▶ _WHAT TO PRODUCE_:
Copy out, unchanged, the stretch of the listing from the line containing "Toggle the horizontal" through the line containing "pos(415,340)", including both of those lines.

------------------------------------------------

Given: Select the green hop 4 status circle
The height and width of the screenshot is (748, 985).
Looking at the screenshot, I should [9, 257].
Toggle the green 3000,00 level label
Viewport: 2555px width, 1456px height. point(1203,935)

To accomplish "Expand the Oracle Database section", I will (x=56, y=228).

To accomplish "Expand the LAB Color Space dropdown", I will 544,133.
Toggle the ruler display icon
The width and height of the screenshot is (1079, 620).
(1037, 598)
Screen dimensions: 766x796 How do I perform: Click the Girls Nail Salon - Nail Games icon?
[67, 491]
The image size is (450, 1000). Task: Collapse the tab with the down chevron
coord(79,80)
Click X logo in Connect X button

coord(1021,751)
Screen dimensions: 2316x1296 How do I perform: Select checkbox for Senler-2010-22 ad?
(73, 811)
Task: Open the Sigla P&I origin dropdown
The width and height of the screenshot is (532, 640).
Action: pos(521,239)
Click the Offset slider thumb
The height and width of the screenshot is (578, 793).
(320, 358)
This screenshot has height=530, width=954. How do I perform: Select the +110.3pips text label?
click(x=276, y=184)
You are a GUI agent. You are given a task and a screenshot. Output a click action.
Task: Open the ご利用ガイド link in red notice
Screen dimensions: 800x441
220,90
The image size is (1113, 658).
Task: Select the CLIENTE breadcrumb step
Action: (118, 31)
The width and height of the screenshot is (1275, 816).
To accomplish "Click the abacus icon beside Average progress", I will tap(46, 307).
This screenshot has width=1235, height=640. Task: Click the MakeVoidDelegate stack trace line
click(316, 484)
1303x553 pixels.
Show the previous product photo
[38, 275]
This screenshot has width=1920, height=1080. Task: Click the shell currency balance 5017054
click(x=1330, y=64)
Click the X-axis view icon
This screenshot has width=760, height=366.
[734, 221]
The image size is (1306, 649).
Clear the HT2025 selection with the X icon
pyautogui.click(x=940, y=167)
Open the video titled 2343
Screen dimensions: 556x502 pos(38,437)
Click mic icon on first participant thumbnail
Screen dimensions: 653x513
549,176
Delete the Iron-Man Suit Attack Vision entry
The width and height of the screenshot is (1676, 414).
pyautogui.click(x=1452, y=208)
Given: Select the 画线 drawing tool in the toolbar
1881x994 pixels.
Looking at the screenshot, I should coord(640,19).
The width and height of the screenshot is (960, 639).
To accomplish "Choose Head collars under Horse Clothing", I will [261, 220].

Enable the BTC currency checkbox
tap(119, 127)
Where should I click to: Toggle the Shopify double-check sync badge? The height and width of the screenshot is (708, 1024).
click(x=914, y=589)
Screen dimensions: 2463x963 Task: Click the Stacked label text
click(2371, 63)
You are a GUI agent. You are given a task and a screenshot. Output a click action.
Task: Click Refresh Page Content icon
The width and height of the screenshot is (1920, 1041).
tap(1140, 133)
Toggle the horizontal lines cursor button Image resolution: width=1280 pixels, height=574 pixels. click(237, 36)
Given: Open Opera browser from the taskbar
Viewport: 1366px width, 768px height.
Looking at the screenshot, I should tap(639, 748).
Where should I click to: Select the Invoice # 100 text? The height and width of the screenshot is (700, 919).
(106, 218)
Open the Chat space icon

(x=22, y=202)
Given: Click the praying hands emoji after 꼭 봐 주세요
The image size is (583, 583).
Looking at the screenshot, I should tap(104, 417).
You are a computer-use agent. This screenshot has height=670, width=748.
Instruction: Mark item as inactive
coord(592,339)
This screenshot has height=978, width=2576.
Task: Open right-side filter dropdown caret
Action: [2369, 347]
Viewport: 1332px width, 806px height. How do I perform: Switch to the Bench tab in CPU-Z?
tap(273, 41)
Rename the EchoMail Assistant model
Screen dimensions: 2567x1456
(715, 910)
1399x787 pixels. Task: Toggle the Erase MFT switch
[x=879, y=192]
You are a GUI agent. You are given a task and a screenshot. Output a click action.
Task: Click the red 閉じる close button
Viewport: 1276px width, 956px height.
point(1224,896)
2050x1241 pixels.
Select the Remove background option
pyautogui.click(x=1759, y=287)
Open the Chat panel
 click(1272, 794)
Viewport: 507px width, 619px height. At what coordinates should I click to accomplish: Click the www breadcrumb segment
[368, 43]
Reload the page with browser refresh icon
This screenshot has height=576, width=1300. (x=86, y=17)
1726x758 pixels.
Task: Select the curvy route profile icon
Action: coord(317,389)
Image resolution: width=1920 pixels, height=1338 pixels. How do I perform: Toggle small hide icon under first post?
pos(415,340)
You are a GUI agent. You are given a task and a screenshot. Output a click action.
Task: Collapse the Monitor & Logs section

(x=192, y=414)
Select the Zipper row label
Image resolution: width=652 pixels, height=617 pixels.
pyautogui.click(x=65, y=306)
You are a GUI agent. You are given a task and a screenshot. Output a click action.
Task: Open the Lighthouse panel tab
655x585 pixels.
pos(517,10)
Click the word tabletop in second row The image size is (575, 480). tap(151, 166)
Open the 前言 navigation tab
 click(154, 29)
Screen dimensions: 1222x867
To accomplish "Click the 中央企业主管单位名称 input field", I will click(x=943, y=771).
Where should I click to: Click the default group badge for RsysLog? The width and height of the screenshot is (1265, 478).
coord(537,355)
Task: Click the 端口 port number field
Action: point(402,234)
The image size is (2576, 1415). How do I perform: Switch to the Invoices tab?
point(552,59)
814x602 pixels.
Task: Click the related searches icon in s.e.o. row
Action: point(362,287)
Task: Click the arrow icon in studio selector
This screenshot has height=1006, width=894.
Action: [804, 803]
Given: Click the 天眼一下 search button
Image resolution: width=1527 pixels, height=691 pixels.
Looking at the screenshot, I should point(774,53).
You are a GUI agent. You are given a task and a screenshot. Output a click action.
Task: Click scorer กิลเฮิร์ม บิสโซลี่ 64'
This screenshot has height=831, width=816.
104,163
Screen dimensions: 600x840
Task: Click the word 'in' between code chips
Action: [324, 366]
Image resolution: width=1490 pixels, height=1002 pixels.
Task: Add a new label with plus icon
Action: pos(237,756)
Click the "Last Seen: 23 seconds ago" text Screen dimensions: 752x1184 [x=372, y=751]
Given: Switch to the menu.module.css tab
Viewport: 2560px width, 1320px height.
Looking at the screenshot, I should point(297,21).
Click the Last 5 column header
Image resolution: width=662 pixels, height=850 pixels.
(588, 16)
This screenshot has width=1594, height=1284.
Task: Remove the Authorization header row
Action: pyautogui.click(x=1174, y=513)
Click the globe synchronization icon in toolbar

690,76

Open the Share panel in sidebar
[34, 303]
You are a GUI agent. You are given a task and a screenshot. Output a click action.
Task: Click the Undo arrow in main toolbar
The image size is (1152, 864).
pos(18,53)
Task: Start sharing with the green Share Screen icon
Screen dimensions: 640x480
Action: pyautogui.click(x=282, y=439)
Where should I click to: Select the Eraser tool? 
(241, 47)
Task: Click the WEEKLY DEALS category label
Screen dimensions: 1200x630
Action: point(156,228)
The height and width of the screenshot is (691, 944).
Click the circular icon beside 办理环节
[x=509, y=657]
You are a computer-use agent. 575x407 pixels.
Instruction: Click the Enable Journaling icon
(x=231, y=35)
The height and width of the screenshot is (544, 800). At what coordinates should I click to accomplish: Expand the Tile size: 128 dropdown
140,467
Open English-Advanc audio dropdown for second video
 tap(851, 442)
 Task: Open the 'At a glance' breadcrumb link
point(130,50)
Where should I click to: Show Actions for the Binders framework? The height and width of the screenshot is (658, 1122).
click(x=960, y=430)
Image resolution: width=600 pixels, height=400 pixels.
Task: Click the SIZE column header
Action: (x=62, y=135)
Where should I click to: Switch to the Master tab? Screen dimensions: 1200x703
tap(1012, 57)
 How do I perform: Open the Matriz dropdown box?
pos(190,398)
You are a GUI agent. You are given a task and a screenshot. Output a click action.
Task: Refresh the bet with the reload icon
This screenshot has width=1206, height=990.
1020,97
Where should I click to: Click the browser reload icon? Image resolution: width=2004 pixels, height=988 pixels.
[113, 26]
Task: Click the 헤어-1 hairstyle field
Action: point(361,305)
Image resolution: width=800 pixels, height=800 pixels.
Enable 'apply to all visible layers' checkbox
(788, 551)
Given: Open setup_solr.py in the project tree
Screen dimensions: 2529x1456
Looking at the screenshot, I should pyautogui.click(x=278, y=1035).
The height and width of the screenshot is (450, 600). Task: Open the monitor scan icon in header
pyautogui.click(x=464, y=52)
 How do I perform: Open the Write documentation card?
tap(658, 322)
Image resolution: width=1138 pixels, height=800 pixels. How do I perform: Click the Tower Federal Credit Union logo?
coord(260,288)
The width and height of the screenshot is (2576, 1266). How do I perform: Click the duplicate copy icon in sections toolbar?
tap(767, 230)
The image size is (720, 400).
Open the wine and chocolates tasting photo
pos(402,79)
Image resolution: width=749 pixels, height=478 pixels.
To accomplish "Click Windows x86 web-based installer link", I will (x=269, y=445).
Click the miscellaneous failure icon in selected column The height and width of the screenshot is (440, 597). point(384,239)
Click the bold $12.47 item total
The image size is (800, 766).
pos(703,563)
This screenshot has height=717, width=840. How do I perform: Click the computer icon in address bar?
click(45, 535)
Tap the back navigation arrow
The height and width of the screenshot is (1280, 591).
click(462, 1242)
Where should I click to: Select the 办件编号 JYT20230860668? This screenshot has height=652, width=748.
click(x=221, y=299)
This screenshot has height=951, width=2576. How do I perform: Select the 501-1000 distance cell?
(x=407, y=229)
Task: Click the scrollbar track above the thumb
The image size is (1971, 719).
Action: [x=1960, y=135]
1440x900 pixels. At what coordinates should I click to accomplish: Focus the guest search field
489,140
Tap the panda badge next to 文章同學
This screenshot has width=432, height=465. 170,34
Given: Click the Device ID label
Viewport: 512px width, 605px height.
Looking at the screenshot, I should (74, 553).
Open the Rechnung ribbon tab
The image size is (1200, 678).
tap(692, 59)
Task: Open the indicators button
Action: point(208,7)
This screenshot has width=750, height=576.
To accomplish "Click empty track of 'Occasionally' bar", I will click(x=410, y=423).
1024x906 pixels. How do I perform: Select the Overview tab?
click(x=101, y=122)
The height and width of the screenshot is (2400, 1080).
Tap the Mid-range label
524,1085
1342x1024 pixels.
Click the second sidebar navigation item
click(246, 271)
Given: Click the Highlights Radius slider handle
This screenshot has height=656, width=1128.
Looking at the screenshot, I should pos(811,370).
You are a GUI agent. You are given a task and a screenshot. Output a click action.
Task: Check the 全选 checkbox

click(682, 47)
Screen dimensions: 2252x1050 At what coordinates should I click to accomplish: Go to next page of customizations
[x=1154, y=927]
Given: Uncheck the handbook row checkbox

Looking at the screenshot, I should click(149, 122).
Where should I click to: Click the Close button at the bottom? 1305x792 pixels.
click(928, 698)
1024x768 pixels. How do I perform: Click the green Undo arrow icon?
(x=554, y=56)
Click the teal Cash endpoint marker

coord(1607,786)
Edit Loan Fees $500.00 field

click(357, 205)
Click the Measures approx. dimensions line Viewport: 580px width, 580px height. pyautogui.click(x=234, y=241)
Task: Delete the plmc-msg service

------------------------------------------------

▶ _EXERCISE RESPONSE_:
Toggle the horizontal lines cursor button Image resolution: width=1280 pixels, height=574 pixels. click(237, 36)
Given: Open Opera browser from the taskbar
Viewport: 1366px width, 768px height.
Looking at the screenshot, I should tap(639, 748).
Where should I click to: Select the Invoice # 100 text? The height and width of the screenshot is (700, 919).
(106, 218)
Open the Chat space icon

(x=22, y=202)
Given: Click the praying hands emoji after 꼭 봐 주세요
The image size is (583, 583).
Looking at the screenshot, I should tap(104, 417).
You are a computer-use agent. This screenshot has height=670, width=748.
Instruction: Mark item as inactive
coord(592,339)
This screenshot has height=978, width=2576.
Task: Open right-side filter dropdown caret
Action: [2369, 347]
Viewport: 1332px width, 806px height. How do I perform: Switch to the Bench tab in CPU-Z?
tap(273, 41)
Rename the EchoMail Assistant model
Screen dimensions: 2567x1456
(715, 910)
1399x787 pixels. Task: Toggle the Erase MFT switch
[x=879, y=192]
You are a GUI agent. You are given a task and a screenshot. Output a click action.
Task: Click the red 閉じる close button
Viewport: 1276px width, 956px height.
point(1224,896)
2050x1241 pixels.
Select the Remove background option
pyautogui.click(x=1759, y=287)
Open the Chat panel
 click(1272, 794)
Viewport: 507px width, 619px height. At what coordinates should I click to accomplish: Click the www breadcrumb segment
[368, 43]
Reload the page with browser refresh icon
This screenshot has height=576, width=1300. (x=86, y=17)
1726x758 pixels.
Task: Select the curvy route profile icon
Action: coord(317,389)
Image resolution: width=1920 pixels, height=1338 pixels. How do I perform: Toggle small hide icon under first post?
pos(415,340)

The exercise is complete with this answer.